Framing the Debate

There is one truth that applies to all debates: consistency in itself is no real test of the truth. In one sense this is maddening. We naturally think that if we present enough evidence for our view the other person will eventually come around. We hope not only to survive a point/counter-point discussion to outlast an opponent’s best arguments, but also to one-upmanship him into a corner until he concedes that ours is the correct view. Setting aside for the moment whether we should even have such a competitive spirit, let us at least note that debates in real life seldom turn out so tidy. Most people are stubborn in their views and resist the idea of changing their minds even in trivial matters. When people are wrong they tend (wittingly or not) to adopt an additional lie to support the first lie, a.k.a. ‘maintaining the fiction.’ Reformed thinker Cornelius Van Til rightly points out how this additional lie is the adopting of a deeper, consistent irrationality in order to support an existing ‘rationality.’vi

Consider the following example of maintaining the fiction. Suppose you meet someone who carries around an exact copy of your Bible and tells you he believes in God and everything written in God’s Word. To your alarm, however, you discover that he thinks nearly every word in the Bible means the concept God is a purple turtle in the sky. Every word from Genesis 1 to Revelation 22 means this same thing to him except one verse, John 4:24: God is a spirit, and they that worship him must worship him in spirit and in truth. This verse troubles him. You point out that the word ‘God’ in the Greek is the same word used in other verses in the Bible, and so ‘God’ must be understood to be a spirit in other Bible verses where He is mentioned. Your new acquaintance faces a choice. Either he must believe the truth you’ve shown him and move toward a better understanding of the Bible, or he must adopt a deeper irrationality to support his existing irrationality. Suppose he chooses the latter. Instead of conceding your point, he decides at length that every word in John 4:24 means the same thing as all the other words in the Bible. Consequently, every word of the Bible to him now means God is a purple turtle in the sky. He has moved to a position where he is now totally immune to your argument that God is a spirit. So here’s the question: Is he any less consistent in his theology than you are in yours, even if you believe the truth of the Bible at every point, and he believes a lie? No, he is not less consistent. Both of you can cite chapter and verse, discuss hermeneutics, profess to believe in the plenary inspiration of God, etc., and yet be equally consistent in presenting your opposing views.

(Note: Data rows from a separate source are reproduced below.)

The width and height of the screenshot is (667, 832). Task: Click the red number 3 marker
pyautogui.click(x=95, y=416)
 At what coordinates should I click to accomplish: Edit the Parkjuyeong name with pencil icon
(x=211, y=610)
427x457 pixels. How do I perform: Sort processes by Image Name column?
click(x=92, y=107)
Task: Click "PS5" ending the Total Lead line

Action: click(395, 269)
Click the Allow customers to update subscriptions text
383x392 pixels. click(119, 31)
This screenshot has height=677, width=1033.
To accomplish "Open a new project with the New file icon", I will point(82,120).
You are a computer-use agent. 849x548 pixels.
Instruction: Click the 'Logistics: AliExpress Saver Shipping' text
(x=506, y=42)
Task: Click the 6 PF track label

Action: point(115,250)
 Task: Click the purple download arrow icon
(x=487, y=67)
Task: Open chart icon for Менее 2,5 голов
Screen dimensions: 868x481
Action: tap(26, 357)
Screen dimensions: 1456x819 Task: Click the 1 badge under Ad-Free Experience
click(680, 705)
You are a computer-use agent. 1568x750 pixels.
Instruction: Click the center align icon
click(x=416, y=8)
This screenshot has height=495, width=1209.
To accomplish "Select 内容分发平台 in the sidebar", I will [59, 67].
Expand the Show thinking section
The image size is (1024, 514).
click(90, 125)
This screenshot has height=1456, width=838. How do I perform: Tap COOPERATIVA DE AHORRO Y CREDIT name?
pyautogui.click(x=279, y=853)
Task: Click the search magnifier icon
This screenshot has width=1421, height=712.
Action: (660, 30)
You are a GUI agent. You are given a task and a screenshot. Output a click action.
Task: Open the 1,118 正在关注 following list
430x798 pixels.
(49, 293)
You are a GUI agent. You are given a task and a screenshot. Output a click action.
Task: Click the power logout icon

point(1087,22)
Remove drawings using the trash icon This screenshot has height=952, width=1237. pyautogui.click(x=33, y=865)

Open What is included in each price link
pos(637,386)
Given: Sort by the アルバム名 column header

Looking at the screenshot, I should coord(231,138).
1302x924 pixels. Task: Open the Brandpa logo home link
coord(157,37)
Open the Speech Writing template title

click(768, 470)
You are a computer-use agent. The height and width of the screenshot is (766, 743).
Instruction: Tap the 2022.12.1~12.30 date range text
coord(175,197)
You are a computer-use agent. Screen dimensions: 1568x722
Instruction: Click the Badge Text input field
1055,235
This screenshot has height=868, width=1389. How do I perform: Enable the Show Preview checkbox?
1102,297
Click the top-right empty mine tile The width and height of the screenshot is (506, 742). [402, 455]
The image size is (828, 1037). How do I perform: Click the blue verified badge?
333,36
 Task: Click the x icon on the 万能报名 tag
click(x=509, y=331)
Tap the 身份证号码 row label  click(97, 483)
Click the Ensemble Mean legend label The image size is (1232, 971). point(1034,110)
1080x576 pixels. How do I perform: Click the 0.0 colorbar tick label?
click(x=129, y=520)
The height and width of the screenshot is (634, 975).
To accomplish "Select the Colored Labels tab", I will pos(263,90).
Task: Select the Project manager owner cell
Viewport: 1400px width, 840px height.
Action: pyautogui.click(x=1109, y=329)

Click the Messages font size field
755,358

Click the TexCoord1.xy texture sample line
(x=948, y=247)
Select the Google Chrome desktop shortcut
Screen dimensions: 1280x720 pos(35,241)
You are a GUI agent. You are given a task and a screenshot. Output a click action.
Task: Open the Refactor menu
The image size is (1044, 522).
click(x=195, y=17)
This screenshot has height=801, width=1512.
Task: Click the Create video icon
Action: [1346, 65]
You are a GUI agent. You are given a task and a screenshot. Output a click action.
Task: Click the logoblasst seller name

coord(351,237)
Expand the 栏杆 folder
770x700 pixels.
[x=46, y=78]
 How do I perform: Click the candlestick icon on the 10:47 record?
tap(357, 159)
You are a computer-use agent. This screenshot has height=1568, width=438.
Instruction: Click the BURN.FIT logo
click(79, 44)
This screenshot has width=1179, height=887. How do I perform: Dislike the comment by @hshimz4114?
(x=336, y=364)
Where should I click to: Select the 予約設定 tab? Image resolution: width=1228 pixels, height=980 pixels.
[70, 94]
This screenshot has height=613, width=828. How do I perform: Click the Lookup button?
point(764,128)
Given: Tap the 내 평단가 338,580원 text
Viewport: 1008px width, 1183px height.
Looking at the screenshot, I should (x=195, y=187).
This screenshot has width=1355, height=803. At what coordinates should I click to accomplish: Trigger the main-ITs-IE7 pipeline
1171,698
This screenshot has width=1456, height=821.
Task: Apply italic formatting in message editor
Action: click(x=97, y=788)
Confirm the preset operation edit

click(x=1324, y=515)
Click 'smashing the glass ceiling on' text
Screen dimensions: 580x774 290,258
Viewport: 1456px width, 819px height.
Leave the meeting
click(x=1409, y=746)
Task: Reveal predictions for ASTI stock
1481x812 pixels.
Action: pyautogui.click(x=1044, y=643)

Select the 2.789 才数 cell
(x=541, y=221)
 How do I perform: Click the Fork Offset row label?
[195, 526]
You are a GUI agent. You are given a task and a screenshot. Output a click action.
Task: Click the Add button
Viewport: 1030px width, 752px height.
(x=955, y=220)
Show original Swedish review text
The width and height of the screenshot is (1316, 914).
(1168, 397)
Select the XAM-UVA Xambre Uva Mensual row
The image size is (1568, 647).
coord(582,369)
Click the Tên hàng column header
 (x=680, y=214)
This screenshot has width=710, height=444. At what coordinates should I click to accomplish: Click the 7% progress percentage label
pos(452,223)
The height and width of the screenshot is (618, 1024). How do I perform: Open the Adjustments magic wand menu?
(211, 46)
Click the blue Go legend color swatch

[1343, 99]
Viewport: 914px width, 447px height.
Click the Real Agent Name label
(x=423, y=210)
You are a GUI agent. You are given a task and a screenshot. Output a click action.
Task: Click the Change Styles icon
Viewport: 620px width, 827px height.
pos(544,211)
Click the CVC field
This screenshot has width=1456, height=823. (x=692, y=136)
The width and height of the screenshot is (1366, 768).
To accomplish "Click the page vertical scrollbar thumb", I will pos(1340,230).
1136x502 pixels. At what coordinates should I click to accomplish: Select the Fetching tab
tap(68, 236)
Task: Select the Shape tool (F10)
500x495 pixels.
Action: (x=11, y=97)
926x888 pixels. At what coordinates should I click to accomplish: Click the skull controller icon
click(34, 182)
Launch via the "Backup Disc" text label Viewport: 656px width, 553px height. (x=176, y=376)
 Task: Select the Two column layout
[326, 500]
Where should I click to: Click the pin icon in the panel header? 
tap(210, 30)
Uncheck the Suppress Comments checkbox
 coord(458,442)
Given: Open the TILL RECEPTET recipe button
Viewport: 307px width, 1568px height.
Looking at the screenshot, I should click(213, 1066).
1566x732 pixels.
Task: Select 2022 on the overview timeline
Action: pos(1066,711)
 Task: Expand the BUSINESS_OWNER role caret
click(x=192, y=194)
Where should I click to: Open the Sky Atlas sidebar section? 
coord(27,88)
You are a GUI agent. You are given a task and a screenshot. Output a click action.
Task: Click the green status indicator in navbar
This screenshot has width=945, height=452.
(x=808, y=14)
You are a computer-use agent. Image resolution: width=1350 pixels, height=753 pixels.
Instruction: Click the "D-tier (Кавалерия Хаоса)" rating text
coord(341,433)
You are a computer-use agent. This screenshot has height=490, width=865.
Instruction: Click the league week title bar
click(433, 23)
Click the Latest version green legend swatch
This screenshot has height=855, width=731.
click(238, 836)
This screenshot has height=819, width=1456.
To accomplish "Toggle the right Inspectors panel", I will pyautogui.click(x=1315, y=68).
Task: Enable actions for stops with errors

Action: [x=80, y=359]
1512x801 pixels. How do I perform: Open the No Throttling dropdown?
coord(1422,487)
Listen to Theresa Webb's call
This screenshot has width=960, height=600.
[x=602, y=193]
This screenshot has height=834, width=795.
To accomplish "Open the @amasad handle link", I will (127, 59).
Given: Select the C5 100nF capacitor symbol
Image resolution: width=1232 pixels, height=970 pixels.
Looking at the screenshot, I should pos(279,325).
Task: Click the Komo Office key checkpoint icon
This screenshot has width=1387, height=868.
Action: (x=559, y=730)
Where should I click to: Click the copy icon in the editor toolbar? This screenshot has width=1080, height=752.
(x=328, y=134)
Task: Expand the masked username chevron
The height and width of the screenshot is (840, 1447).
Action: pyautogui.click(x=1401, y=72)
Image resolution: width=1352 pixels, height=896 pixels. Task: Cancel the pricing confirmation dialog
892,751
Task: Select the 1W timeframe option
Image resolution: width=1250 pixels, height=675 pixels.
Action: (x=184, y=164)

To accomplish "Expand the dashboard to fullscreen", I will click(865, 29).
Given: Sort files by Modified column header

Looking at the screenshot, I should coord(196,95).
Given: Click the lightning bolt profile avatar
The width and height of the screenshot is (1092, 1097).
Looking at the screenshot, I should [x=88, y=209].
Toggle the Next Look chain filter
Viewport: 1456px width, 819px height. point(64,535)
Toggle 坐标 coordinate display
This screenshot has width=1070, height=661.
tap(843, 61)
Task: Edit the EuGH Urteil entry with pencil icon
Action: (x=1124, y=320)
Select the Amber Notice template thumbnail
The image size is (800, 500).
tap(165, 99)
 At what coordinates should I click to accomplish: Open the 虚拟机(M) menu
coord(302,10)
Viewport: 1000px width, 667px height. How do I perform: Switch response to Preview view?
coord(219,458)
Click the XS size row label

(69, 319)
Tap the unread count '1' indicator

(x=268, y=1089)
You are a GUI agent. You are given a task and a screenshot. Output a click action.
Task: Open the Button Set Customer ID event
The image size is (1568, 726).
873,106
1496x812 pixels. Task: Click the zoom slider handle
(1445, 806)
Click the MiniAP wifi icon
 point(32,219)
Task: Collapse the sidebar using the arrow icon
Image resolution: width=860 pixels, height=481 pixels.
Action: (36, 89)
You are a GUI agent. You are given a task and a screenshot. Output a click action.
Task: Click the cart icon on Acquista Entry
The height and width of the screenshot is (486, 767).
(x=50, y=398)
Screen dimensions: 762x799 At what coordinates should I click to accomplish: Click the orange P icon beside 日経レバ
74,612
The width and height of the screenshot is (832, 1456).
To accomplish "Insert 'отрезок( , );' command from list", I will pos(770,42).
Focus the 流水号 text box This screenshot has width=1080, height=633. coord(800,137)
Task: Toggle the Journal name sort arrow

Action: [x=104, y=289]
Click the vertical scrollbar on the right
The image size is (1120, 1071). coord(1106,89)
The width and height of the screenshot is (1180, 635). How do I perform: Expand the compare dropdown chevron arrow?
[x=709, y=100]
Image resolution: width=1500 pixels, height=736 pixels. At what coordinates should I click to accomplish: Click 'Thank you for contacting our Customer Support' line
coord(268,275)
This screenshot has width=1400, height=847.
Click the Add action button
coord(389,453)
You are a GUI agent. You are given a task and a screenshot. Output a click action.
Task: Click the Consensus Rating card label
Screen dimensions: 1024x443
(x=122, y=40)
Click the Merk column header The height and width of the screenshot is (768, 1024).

As we delve, then, into the remainder of this book it should be remembered that both supporters and critics of Calvin can make rebuttals to every major and minor point the other side makes. Verses are interpreted with different meanings, and even the most fundamental qualities of God, including His moral character, are understood differently. As both sides offer opposite definitions of God’s sovereignty, both sides cannot be right. I find it personally discouraging to think that either side has built an edifice of error, i.e., that one group is furthering the fiction each time their system is challenged. One would have hoped professing Christians would be of the same mind and arrive at the same definition regarding God’s sovereignty, but such has not been the case since at least the time of Augustine in the 4th century. I urge my readers to therefore prayerfully consider the arguments in this book, since they will decide for themselves what is the Spirit of truth, and what is the spirit of error.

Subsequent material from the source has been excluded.